Beyond Generation: What’s Next
While generation is the most attractive power investment opportunity at the moment, there are many other promising areas within the sector that private equity investors should be looking at as well.
Given the difficulty of building transmission lines, fiber optics is an attractive workaround that enables facilities to disseminate power in a more affordable way. Another area that Rosanno points to as a promising investment opportunity is facilities able to purify what is known as sour gas –gas streams that are contaminated with high levels of sulfur –primarily hydrogen sulfide and carbon dioxide.
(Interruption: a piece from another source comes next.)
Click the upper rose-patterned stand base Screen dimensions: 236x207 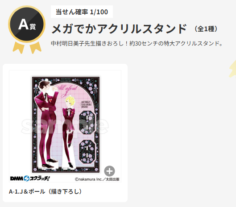(87, 122)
As the gas supply becomes increasingly sour and existing treatment facilities near capacity, building new facilities to handle the upcoming problem now is an attractive proposition.
Beyond driving the need for more energy, AI is also altering the way that the private equity industry looks at the needs of the overall sector. One less traditional area of the energy sector that Duane Morris’ Moses believes is an attractive area for PE investors is technology-based service companies.
“What we’re hearing from our clients is that they’re looking for service-based companies that can be modernized with AI and other forms of technology. I think there’s going to be a lot of activity in that space as PE’s get their arms around how to implement AI and other technologies into making energy businesses safer and more efficient,” says Moses, adding that there are potential efficiencies AI could introduce to the industry as well.
“We’re not seeing it happen yet, but we have a lot of operating clients where the right PE firm could come in and increase profitability really quickly with AI,” he says.
It is clear that AI is transforming the energy landscape at remarkable speed, and with investors increasingly receptive to the sector, mid-market private equity funds have a significant opportunity to step in and capture value.